Vor den Menschen, die in wichtigen Berufen wie der Pflege und der Medizin täglich an der Front stehen und unser Leben retten?
Vor Menschen, die nicht ihre geplante Operation erhalten, weil Umgeimpfte und auch Geimpfte die Krankenhäuser so stark beanspruchen?
Solidarität ist das Stichwort.
Das Klima ist angespannt, es ziehen dunkle Gewitterwolken über Deutschland auf. Gleichzeitig bemerke ich auch eine zunehmende Aggresivität im Diskurs der anscheinend „Vernünftigen“, also der Geimpften. Es darf auch nicht sein, dass Menschen diskriminiert, angegriffen oder stigmatisiert werden, weil sie eine andere Entscheidung für sich getroffen haben. Durch die Maßnahmen erlebt jede:r die Einschränkungen – beispielsweise, wenn man nicht in das Restaurant oder in den Einkaufsladen hineindarf und viel Geld für Tests zahlen muss. Jede:r hatte die Chance, sich impfen zu lassen. Wer dies trotzdem nicht tut, der muss mit den Konsequenzen leben. Wie immer im Leben.
Die Sehnsucht nach einer großen öffentlichen Umarmung, großen Feierlichkeiten, einen Glühwein auf dem Weihnachtsmarkt und das Verlassen des Hauses ohne Maske nimmt stetig zu. Im Sommer schien vieles normal, die Pandemie war zwar noch da, aber das Ende schien nah. Wir hatten Wahlkampf, kein Politiker traute sich, unangenehme Wahrheiten unters Volk zu bringen. Dabei hatten wir die Situation des letzten Winters gut im Kopf. Und die Impfkampagne zog leider nicht gut genug.
Während andere Länder wie Brasilien, in dem Präsident Bolsonaro noch vor der Impfung warnte – mit dem Hinweis, keine Verantwortung zu tragen, falls sich Geimpfte in einen Kormoran verwandelten, eine Impfbereitschaft von knapp 90% dokumentierten, kämpften wir mit 60%. Zu wenig für die Herdenimmunität. Die hohe Impfquote in Ländern wie Brasilien hängt übrigens damit zusammen, dass die Bevölkerung mit der Impfpflicht in den 80er Jahren gute Erfahrungen gemacht hatte. Ganze Krankheiten, wie beispielsweise Polio, wurden ja durch die Impfung (hier die Schluckimpfung) ausgerottet.

========

IHRE AUFGABE
Fahren Sie mit dem obigen Text über die Pandemie und die Impfkampagne in Deutschland fort, und zwar im Anschluss an seinen letzten Satz.

========

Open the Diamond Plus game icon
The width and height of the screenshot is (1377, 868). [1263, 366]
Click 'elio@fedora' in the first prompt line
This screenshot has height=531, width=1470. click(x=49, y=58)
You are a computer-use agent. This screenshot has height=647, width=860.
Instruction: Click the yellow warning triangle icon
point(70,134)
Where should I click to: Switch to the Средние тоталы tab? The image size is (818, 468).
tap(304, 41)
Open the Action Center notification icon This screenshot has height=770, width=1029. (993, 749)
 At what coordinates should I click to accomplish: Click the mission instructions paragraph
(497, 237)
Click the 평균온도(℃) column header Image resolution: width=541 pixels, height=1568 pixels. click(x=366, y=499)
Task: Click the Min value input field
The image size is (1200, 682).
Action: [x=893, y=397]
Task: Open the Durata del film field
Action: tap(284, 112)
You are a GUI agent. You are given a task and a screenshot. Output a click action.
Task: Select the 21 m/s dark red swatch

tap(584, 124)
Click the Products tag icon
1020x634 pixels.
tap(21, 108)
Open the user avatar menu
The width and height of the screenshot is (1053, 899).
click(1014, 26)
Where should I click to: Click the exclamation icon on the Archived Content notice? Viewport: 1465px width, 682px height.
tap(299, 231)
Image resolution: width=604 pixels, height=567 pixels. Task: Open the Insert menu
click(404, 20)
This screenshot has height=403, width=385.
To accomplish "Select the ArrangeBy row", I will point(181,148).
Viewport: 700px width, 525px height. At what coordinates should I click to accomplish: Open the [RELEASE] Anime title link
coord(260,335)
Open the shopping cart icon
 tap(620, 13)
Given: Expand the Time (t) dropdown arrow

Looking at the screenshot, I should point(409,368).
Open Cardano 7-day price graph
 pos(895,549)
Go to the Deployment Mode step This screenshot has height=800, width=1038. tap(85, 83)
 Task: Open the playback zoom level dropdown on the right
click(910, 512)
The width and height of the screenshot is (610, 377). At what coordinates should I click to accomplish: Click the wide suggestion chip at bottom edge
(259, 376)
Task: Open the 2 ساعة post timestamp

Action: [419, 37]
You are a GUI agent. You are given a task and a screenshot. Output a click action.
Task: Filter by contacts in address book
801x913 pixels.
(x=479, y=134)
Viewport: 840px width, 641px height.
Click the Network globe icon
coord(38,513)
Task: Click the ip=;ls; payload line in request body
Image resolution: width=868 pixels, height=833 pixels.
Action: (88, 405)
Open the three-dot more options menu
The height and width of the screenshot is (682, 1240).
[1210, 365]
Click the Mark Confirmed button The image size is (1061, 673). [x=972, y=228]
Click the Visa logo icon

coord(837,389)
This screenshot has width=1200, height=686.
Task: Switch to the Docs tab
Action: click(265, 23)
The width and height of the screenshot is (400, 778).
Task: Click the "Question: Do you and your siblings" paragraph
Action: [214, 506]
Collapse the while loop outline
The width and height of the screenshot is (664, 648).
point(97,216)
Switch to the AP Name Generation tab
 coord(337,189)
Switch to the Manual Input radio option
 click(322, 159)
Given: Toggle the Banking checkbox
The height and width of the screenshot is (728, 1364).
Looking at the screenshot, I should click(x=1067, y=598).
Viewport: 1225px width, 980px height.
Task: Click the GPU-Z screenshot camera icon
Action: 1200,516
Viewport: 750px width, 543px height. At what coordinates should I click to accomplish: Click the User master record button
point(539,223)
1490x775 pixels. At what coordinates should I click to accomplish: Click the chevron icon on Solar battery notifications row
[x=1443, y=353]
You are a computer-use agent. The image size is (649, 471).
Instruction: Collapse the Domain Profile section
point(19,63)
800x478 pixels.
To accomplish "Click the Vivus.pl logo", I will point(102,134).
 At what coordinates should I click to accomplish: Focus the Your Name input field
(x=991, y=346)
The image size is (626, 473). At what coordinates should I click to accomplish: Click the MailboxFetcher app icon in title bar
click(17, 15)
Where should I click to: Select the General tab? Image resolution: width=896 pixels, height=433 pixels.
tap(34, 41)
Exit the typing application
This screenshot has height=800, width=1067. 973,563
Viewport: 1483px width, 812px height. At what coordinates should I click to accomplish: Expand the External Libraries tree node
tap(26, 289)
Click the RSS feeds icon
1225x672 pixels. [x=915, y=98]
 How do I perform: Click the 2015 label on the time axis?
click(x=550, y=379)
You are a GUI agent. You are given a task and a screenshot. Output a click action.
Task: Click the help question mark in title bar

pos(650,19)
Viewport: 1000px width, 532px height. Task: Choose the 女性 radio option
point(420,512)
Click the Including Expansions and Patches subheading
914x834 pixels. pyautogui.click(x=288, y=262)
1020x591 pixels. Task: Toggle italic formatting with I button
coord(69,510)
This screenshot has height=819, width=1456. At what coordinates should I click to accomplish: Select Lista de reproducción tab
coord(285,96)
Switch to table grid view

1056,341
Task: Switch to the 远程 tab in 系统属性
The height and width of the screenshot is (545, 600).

========

AUFGABENERGEBNIS
Aber was weiß ich. Ich bin kein Experte und vertraue Menschen, die sich auskennen. Bis auf Weiteres bin ich geduldig und erfreue mich an den kleinen Dingen des Lebens (oder auch großen), wie zum Beispiel, dass ich nach zwei digitalen Semestern endlich an die Universität darf.
Trotz Maske, regelmäßigem Eislüften, Desinfizieren und Anwesenheitsformularen ist es ein großer Unterschied zur digitalen Lehre, Diskussion und Debatte sind nun anders möglich! Irgendwie auch schön, wie sich alle Mühe geben, damit es klappt – damit alle teilhaben können. Mittlerweile gilt jedoch 2G und es gab auch schon Corona-Ausbrüche. Ich hoffe fest, dass im kommenden Jahr Präsenzkurse weiter möglich sind.
Die Universität erinnert mich nicht nur architektonisch an mein altes Gymnasium (strenger Brutalismus, viel Sichtbeton). Manche Kurse sind sehr schulisch, melden, Aufgaben bearbeiten, Sitzordnung wie im alten Klassenraum. Andere widerum sind so, wie ich mir Universität immer vorgestellt hatte: Zu Beginn ein Referat, dann ausführliche Diskussionen über Literatur.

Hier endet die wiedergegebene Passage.